▸ **What is expected**
Pick out and copy each line in the items below that contains the word "accomplish".
^^^^^^^^^^^^^^^^
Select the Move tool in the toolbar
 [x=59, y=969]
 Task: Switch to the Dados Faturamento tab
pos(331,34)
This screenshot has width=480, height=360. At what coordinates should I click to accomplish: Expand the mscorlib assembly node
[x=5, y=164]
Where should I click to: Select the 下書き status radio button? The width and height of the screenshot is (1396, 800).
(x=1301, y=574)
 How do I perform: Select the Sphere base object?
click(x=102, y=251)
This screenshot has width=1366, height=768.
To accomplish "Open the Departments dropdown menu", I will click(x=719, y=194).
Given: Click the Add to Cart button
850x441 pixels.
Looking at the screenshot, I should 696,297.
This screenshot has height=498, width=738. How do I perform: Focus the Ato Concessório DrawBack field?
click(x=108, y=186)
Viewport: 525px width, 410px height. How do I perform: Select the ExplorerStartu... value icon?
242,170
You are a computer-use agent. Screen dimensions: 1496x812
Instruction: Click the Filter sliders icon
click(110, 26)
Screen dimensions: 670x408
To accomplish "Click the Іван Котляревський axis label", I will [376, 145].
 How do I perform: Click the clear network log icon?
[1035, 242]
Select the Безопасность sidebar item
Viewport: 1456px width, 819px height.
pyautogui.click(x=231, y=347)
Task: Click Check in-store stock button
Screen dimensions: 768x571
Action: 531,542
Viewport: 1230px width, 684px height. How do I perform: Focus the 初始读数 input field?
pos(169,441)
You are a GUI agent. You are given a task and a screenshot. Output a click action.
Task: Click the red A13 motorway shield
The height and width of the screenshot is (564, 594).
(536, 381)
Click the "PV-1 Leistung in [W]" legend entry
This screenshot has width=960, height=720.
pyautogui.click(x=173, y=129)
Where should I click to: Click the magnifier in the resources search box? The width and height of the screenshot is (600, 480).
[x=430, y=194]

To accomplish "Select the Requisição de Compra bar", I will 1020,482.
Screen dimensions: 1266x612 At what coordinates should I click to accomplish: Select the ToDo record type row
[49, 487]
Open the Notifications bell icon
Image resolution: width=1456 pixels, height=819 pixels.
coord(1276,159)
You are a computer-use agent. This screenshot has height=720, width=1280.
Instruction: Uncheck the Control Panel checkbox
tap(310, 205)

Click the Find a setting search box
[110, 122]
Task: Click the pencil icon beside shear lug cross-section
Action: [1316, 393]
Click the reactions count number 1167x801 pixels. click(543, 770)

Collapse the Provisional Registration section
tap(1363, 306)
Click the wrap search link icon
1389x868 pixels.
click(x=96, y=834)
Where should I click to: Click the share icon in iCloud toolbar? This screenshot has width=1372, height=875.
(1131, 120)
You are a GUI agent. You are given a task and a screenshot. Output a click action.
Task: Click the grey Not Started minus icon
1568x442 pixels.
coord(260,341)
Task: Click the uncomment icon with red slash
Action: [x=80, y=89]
^^^^^^^^^^^^^^^^
▸ **Exercise response**
This screenshot has width=480, height=360. At what coordinates should I click to accomplish: Expand the mscorlib assembly node
To accomplish "Open the Departments dropdown menu", I will click(x=719, y=194).
To accomplish "Click the Іван Котляревський axis label", I will [376, 145].
To accomplish "Select the Requisição de Compra bar", I will 1020,482.
Screen dimensions: 1266x612 At what coordinates should I click to accomplish: Select the ToDo record type row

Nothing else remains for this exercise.